We met up at DFW and I took her over to our club for a late breakfast. We talked about her rookie season a bit.
“It was frustrating,” she admitted, “and hard.” Some of it was the mundane – having to find where she was staying, how to get laundry done. And some of it was loneliness – some of which, she acknowledged, might have been self-inflicted. “I was so overwhelmed by the experience; it was pretty much all I could do to get myself to the practice range, to my tee time . . . “ Then she smiled. “But I learned a lot.”
When her season ended, she returned to Korea to visit her family and to undergo surgery for a herniated disk; the latter seems to have turned out for the best. She’s pain-free and played very well in a couple of invitational tournaments. “I made enough money for the trip back to Q-School,” she grinned.
Ah yes . . . Julie will have to go through that grinder again, but she’s really upbeat. “My parents are coming out,” she said, almost as if they were driving from Tulsa to Stillwater for an Oklahoma State homecoming weekend. “We’re going to drive to Florida together. I’ll play in a tournament and then be ready for Q-School on December 2nd.”
“And . . . “ she continued happily, “They will be will me all next year when I’m on tour.”
“Damn!” I replied, “We’ll need a bigger house for all of you when you play here!”
We had shown her and her mother around the area the last time they were here, and she said that this area would be a great location for her to make as a base of operations, what with its proximity to both of the airports. She’s been inquiring to local clubs about memberships; I mentioned that tour player Danny Lee (a native Korean who is now a naturalized New Zealand) is a member at our club. I also told her the story of Danny’s plaintive plea for a girlfriend (which set off a firestorm of tweets and practical jokes among his fellow tour players). She laughed and shook her head – “You know, Danny and I attended the same golf camp when we were younger. He’s got a good heart, but he’s a real goofball!”
We reminisced about the Presidents Cup, which of course was held in her homeland and turned out to be one of the more exciting golf events of this past year (despite some blogger’s suggestion that it had perhaps grown a bit too one sided), and then she brought up our “match” that we played last May. “You played really great that day!” she gushed, which brought a big smile to my face.

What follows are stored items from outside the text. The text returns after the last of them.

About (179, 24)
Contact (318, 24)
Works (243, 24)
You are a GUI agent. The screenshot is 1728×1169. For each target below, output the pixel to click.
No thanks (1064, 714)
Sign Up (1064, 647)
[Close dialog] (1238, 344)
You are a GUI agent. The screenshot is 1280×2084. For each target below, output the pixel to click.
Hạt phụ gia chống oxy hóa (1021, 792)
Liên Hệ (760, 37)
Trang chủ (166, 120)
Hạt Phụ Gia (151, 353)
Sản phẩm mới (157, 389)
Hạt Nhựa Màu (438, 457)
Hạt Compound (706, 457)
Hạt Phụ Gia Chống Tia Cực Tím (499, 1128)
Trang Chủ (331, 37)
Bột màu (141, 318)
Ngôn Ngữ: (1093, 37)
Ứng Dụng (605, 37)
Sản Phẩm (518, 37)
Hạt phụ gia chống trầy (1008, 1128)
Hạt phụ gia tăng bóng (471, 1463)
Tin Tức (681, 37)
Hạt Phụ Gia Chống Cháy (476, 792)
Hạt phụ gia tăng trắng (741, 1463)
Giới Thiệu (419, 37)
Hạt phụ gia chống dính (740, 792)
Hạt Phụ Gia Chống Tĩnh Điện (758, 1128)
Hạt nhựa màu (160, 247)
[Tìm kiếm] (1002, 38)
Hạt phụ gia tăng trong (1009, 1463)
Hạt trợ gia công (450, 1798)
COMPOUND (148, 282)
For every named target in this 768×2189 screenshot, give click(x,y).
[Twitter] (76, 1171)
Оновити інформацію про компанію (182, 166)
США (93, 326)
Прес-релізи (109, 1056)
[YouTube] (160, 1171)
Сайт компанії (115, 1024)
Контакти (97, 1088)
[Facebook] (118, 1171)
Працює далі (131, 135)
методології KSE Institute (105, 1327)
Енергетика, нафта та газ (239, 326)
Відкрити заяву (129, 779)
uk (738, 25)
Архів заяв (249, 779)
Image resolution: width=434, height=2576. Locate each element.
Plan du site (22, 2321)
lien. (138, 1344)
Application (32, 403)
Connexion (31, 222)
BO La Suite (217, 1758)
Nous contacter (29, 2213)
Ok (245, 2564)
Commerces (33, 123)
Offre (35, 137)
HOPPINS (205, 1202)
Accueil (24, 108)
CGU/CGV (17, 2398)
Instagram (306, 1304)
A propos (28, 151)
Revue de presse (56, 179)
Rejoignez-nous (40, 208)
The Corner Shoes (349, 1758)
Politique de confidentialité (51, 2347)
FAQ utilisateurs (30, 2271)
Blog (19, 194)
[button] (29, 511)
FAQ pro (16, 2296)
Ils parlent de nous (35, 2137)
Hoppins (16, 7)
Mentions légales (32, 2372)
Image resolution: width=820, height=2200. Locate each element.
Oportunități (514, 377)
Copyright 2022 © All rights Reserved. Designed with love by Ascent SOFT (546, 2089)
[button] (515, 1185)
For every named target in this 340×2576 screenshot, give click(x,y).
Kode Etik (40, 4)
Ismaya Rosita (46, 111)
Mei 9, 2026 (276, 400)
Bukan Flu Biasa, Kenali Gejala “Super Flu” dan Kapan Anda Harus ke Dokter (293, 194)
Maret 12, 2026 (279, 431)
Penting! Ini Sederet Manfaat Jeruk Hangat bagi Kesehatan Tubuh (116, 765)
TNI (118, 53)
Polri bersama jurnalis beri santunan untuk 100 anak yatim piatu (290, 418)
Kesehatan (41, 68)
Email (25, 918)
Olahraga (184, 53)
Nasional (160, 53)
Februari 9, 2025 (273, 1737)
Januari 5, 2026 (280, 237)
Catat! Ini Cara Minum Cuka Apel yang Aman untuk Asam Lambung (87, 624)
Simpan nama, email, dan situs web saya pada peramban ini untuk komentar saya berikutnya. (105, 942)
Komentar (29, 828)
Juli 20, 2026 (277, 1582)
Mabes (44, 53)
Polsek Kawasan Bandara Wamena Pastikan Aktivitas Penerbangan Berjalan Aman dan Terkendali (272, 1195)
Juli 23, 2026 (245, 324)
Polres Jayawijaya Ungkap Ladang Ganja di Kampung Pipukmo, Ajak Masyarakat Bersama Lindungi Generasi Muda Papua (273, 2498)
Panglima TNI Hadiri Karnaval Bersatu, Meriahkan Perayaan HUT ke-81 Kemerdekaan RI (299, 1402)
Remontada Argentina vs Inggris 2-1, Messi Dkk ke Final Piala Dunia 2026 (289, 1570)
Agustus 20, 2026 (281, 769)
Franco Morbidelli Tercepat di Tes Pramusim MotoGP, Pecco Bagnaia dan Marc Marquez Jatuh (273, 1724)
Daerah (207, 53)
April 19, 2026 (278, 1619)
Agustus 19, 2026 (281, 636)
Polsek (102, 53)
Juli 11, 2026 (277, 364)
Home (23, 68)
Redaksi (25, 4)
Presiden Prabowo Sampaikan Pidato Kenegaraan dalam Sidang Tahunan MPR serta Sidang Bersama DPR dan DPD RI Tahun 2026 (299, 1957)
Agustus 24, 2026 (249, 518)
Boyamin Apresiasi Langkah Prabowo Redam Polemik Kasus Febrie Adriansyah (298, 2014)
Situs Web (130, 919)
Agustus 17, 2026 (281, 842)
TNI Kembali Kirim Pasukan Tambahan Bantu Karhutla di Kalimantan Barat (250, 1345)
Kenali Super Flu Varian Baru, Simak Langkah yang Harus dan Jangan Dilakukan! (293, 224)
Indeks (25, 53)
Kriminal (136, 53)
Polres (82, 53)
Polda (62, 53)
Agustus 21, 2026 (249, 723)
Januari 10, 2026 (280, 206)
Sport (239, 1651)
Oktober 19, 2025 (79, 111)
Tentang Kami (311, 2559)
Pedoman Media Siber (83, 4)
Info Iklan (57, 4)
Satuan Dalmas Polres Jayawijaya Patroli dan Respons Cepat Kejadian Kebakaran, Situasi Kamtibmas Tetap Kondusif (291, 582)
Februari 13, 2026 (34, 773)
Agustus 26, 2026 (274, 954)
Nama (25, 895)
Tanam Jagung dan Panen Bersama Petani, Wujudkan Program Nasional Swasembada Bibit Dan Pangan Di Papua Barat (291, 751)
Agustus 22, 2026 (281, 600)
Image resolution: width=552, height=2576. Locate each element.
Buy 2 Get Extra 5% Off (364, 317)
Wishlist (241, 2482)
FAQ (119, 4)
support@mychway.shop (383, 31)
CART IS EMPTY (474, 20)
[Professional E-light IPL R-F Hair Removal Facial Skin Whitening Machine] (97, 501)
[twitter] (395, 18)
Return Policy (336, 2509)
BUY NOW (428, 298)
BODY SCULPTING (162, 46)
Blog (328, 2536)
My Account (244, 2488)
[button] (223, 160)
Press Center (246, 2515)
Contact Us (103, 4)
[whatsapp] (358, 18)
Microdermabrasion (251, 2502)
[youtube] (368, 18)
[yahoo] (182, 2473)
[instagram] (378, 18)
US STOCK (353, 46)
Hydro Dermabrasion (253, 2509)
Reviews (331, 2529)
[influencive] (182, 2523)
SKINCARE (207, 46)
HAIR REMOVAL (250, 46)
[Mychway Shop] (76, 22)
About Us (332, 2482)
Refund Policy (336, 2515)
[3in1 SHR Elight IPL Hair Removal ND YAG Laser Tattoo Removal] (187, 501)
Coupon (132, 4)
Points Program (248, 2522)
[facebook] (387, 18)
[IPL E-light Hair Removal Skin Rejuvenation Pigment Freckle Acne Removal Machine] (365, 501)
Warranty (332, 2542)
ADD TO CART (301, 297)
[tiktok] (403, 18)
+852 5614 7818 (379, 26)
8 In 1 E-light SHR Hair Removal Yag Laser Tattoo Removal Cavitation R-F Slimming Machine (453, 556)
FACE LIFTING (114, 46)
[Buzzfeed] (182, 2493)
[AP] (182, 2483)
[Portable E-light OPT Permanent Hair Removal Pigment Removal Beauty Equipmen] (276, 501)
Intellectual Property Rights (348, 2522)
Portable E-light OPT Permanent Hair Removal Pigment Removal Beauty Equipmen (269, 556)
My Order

It came time to get her back to the airport. We spoke of the somber events that had occurred over the weekend in Paris and a few weeks back during at Oklahoma State, and it made me realize that for all the maturity that Julie possesses, I forget that that she was a child when 9/11 occurred and that she hasn’t been hardened to some of the realities of the world that we live in. At the same time, in her brief life, she’s traveled a good part of the world, and has a sense of place that I wish more of us had.
I got her to her gate and suddenly felt very paternal (“This is curb-side check-in, you have to tip the agent,” I admonished her. “I know, I know,” she laughed). She handed me an envelope that she had planned to mail Sharon and me, and hugged me good bye.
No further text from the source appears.